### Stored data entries

»»

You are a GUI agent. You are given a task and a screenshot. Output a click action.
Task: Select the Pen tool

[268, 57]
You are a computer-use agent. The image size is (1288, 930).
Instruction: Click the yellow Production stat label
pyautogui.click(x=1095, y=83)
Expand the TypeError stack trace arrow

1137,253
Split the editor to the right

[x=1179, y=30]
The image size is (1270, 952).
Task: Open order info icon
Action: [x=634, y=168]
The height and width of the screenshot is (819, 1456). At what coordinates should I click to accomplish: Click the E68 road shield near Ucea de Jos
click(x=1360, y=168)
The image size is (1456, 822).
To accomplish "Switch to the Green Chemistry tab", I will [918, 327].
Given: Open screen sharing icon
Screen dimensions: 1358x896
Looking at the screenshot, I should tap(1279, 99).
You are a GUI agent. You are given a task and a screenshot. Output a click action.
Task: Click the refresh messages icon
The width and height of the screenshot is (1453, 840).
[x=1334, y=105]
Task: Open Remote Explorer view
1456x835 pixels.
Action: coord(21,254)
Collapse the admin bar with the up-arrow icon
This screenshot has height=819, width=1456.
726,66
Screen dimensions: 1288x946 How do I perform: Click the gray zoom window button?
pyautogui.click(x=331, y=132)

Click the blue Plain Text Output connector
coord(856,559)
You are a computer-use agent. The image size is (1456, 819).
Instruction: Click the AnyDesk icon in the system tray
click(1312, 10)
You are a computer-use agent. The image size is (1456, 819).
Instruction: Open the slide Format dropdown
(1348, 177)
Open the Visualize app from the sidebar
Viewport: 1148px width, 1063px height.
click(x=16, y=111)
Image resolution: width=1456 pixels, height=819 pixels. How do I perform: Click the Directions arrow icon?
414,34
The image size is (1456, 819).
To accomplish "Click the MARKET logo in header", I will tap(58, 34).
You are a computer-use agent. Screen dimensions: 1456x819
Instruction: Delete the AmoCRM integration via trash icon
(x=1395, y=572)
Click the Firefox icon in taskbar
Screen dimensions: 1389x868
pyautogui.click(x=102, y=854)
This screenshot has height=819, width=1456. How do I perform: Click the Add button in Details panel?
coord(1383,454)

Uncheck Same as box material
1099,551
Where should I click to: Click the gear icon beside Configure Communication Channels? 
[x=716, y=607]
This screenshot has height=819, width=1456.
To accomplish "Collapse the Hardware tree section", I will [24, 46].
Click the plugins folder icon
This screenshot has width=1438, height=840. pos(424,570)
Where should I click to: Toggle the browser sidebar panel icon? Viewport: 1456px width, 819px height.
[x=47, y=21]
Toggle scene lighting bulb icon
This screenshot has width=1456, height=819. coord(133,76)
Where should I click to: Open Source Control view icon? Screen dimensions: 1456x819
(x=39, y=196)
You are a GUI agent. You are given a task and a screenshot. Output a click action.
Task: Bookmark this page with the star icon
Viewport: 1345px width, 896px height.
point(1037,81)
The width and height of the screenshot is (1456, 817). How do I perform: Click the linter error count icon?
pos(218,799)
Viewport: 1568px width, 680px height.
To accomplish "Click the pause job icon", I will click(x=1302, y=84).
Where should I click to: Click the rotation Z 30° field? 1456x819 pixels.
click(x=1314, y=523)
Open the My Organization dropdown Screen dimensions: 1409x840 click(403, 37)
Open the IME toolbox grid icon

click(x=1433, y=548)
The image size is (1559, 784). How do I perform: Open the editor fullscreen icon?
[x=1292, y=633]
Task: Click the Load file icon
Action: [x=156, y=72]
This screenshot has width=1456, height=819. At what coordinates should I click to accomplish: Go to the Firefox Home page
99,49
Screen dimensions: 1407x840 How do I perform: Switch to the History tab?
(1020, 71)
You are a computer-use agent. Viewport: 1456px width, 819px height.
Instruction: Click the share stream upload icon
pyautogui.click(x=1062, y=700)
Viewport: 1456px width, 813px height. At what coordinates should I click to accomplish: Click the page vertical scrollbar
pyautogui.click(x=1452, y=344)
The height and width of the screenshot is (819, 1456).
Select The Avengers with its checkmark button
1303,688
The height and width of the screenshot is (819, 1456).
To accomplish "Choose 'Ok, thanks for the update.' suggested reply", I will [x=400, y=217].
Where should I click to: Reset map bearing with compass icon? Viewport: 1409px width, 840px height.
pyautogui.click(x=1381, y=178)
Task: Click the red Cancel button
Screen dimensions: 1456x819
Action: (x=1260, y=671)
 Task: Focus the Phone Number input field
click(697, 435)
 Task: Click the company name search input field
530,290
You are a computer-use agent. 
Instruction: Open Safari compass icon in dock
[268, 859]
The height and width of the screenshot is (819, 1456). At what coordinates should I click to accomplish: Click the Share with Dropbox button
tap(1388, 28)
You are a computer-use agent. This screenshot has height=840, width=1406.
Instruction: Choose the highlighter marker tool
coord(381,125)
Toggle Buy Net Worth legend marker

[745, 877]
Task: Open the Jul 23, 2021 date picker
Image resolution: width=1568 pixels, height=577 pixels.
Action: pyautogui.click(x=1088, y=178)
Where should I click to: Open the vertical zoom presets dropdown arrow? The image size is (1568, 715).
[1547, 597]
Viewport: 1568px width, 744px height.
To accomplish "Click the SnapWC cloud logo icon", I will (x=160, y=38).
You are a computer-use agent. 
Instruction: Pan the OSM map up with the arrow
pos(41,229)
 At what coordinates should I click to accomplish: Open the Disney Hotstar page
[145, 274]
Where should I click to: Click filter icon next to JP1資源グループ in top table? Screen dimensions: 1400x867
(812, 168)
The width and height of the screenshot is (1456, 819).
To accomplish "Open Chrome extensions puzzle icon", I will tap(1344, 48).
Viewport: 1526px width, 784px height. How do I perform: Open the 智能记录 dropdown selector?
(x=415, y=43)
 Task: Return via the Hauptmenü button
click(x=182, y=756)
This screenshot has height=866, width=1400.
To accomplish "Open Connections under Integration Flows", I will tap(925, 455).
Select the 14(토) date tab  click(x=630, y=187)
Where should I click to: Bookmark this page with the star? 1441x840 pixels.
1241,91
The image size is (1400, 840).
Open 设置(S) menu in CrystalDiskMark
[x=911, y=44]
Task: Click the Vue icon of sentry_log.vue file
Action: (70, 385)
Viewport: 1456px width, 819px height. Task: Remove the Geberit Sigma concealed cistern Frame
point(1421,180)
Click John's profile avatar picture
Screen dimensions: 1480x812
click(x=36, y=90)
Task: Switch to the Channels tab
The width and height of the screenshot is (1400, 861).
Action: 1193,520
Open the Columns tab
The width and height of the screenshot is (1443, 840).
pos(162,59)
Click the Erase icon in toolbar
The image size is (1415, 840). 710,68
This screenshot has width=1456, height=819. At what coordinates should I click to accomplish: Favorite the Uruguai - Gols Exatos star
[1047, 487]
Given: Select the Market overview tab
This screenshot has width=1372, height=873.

««

### ASSIGNMENT
Find and copy each line of the data where "logo" is present.

### EXERCISE OUTPUT
To accomplish "Click the MARKET logo in header", I will tap(58, 34).
To accomplish "Click the SnapWC cloud logo icon", I will (x=160, y=38).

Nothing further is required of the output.